Exercise aim
Write out everything in the material from the line containing "Viewport: 1542px width, 806px height." down to the line containing "I will coord(938,62).", switching "disclosure triangle" to "expand arrow" and leaving all else unchanged.

Available data
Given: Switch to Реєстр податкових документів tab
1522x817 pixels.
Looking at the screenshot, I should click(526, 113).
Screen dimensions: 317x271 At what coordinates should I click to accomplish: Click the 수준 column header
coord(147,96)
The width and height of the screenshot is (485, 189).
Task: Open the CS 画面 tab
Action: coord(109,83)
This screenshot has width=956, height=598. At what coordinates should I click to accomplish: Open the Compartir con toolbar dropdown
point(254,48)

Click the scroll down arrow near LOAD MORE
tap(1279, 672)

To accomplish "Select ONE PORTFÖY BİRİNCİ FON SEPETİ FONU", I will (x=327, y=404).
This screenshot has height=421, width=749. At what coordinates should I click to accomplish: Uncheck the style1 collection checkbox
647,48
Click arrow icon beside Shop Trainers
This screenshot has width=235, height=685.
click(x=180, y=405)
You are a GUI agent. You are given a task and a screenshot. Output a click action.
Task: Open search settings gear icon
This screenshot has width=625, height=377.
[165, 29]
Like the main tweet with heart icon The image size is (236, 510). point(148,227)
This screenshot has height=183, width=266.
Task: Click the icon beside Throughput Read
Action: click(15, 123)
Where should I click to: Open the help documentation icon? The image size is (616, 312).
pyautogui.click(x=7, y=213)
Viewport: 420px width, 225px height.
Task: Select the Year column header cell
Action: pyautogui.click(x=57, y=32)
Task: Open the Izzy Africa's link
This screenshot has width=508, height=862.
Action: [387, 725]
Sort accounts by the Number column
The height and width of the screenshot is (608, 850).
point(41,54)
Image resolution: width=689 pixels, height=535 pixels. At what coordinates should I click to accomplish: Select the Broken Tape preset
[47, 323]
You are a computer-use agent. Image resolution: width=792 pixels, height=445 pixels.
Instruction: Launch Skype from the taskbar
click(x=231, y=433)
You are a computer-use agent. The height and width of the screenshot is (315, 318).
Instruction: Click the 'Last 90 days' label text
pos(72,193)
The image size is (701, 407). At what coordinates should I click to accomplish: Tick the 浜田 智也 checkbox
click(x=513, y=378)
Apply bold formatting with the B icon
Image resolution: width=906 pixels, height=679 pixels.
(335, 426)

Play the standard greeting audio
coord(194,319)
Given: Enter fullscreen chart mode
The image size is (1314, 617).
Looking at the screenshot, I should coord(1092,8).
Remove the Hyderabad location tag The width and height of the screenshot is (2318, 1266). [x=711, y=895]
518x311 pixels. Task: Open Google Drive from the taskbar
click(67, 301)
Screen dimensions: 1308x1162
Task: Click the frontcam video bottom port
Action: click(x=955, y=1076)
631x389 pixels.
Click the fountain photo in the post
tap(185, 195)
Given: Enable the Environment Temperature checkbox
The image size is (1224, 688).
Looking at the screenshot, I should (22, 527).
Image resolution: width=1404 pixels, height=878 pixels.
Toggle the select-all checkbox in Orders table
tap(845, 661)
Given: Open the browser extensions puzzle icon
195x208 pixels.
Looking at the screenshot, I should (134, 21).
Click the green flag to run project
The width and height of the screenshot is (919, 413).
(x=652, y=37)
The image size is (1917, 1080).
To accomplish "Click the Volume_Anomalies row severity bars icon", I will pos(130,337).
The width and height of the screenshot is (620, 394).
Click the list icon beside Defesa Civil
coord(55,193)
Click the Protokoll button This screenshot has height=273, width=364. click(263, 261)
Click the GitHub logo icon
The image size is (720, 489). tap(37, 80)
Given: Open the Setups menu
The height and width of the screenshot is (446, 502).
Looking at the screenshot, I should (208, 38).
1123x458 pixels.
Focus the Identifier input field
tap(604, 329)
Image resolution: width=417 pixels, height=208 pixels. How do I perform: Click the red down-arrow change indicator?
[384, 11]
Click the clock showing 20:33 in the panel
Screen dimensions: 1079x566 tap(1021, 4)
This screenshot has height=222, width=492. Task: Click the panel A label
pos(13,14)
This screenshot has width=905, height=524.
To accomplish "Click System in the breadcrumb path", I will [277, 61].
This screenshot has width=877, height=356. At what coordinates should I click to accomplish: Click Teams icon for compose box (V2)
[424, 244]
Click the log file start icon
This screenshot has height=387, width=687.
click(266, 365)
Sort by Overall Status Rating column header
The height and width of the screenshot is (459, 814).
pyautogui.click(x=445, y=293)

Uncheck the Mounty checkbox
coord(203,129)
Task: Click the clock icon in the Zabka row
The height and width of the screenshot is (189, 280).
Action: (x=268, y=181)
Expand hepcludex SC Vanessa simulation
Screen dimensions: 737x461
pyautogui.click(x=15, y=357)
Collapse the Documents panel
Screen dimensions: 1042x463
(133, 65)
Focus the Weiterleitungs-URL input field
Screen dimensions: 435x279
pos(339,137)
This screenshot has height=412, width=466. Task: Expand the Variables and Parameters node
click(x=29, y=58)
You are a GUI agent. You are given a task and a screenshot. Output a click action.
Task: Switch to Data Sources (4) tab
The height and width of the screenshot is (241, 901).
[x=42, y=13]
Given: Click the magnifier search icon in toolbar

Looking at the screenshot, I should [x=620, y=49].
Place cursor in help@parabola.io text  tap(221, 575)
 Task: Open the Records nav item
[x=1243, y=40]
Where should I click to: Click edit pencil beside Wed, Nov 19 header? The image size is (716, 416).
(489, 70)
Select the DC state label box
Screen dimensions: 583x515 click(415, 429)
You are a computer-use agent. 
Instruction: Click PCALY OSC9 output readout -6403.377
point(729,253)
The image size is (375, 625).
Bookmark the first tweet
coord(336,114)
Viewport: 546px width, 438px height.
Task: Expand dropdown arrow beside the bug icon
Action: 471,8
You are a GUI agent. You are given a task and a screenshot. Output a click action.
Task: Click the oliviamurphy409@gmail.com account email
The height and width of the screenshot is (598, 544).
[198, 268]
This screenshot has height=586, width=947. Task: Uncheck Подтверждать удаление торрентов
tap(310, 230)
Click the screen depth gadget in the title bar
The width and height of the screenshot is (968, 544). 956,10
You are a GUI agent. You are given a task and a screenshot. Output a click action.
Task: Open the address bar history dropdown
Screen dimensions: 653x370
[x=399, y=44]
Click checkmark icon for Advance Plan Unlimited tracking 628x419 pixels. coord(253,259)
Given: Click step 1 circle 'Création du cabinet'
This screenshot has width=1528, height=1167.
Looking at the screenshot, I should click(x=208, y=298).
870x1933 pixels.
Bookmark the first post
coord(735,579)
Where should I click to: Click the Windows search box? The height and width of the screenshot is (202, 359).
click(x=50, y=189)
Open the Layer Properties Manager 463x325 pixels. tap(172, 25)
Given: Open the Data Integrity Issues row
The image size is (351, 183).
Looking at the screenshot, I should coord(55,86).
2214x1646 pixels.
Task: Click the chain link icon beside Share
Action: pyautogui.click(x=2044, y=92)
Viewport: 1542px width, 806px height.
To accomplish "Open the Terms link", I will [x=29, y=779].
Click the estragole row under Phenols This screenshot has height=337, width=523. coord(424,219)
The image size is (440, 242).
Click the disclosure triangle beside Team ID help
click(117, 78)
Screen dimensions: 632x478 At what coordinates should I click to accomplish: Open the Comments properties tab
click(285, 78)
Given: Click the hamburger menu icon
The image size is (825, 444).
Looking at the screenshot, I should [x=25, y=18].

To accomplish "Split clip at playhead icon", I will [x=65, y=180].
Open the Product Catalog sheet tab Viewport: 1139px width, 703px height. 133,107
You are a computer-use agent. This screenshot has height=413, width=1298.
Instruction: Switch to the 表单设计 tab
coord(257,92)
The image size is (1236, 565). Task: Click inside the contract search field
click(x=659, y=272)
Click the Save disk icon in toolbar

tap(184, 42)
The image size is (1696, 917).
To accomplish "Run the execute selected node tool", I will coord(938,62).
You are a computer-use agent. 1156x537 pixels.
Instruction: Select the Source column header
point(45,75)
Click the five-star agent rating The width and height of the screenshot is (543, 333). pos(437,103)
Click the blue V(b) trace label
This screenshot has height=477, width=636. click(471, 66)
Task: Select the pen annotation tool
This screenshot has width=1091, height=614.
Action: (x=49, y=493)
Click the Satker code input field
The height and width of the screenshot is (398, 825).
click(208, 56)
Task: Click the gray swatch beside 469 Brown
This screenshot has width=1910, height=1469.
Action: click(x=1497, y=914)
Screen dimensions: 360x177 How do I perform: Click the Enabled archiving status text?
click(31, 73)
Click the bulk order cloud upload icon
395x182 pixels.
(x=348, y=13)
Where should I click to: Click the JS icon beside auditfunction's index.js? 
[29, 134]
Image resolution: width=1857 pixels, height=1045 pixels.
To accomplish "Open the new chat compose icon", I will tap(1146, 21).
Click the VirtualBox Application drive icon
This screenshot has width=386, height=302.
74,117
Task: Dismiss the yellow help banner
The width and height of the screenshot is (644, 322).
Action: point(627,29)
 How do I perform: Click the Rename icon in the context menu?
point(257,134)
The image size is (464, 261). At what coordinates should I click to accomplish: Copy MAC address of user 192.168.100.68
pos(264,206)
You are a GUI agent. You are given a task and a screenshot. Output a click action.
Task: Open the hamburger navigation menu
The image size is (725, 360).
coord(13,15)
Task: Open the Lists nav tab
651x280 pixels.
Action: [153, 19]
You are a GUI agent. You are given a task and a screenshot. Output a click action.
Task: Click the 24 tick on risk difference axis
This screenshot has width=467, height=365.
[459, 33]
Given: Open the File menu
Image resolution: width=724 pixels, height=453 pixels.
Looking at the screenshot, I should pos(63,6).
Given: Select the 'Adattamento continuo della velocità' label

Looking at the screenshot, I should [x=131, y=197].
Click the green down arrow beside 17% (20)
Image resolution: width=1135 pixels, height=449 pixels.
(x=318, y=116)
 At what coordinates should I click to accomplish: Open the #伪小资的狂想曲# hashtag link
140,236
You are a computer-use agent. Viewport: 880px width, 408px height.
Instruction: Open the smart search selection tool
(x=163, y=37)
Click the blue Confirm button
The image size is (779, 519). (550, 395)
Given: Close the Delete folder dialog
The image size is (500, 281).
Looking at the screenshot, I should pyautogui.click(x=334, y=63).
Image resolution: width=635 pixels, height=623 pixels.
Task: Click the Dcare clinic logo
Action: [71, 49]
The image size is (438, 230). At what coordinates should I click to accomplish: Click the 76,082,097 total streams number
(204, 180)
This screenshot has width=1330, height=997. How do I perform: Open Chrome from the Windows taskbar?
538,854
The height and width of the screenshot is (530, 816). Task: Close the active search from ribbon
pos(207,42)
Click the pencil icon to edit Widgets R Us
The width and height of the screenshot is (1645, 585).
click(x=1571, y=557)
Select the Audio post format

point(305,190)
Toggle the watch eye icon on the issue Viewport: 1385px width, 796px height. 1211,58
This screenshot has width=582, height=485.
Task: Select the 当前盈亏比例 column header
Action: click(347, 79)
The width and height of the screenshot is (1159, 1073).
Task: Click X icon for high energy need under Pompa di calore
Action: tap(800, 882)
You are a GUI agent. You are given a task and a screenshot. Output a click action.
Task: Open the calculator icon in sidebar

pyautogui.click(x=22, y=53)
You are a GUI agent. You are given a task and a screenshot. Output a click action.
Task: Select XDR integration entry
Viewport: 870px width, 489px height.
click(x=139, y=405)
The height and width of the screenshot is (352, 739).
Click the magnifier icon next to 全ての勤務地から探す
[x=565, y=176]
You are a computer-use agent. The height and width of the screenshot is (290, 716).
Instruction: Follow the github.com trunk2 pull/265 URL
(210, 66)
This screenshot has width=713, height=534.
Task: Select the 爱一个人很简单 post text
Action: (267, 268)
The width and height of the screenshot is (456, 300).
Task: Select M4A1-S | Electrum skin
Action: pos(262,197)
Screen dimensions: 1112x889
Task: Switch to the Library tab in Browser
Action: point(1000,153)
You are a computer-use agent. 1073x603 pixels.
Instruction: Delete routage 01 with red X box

Result of this task
Viewport: 1542px width, 806px height.
To accomplish "Open the Terms link", I will [x=29, y=779].
Click the estragole row under Phenols This screenshot has height=337, width=523. coord(424,219)
The image size is (440, 242).
Click the expand arrow beside Team ID help
click(117, 78)
Screen dimensions: 632x478 At what coordinates should I click to accomplish: Open the Comments properties tab
click(285, 78)
Given: Click the hamburger menu icon
The image size is (825, 444).
Looking at the screenshot, I should [x=25, y=18].

To accomplish "Split clip at playhead icon", I will [x=65, y=180].
Open the Product Catalog sheet tab Viewport: 1139px width, 703px height. 133,107
You are a computer-use agent. This screenshot has height=413, width=1298.
Instruction: Switch to the 表单设计 tab
coord(257,92)
The image size is (1236, 565). Task: Click inside the contract search field
click(x=659, y=272)
Click the Save disk icon in toolbar

tap(184, 42)
The image size is (1696, 917).
To accomplish "Run the execute selected node tool", I will coord(938,62).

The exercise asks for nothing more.